15 - What other writers or writings are important for your work, or simply your life outside of your work?

That’s a big question! These days, I tend to alternate between recent speculative fiction (writers like Aliette de Bodard, Robert Jackson Bennett or N.K. Jemisin) and non-fiction or old primary sources for research.

16 - What would you like to do that you haven't yet done?

A couple of years ago, I wrote a novella in a shared-world anthology with five other writers, based on Shakespeare’s fantasy worlds. I discovered then that I really enjoy working on shared-world and collaborative projects, so if the right project came along at the right time, I’d like to do more of that.

17 - If you could pick any other occupation to attempt, what would it be?
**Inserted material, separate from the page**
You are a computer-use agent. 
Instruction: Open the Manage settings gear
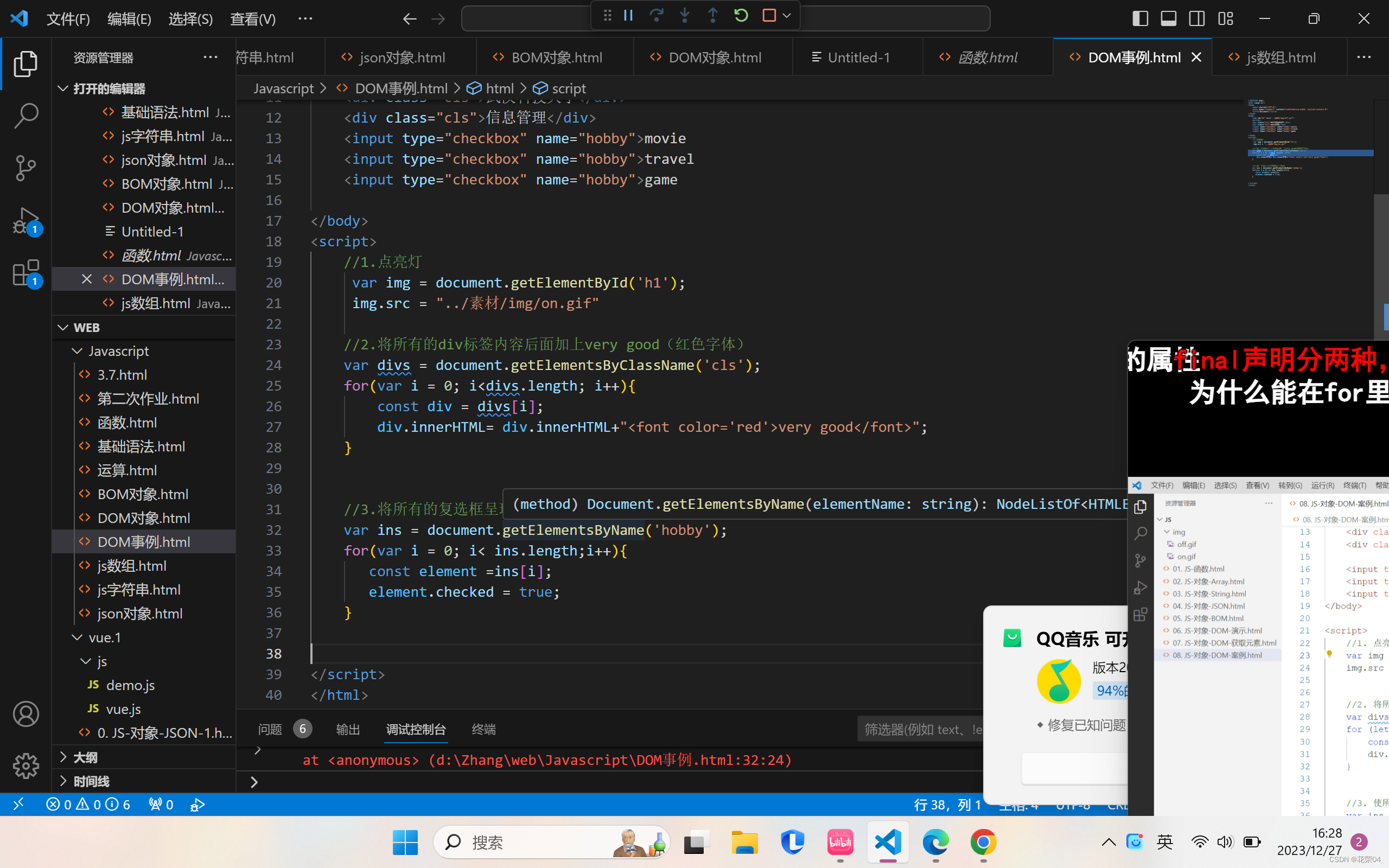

Or, alternately, what do you think you would have ended up doing had you not been a writer?

My big life regret is not becoming an archaeologist.

18 - What made you write, as opposed to doing something else?

I can’t remember ever not writing, so I have no idea! Sometimes I’ll finish a project and look around and wonder what on Earth I’m supposed to do or think about now. That lasts about five minutes, and then I start the next thing.

19 - What was the last great book you read? What was the last great film?

I just served on the novel jury for the Sunburst award, which means I just finished reading an entire stack of great books, but I can’t talk about the particulars. (The long list will be out soon.) The last great film was Black Panther, which was pure joy from beginning to end.

20 - What are you currently working on?

I just finished the draft of the second book in the duology of time-travel novellas I have coming out soon, and I finished the game I was working on for about a year. So I’m in a space between big projects. I’m working my way through a small stack of short stories that have been patiently waiting for drafting or revision. I’m also in the early stages of planning another game. And I’m itching to start a new novel.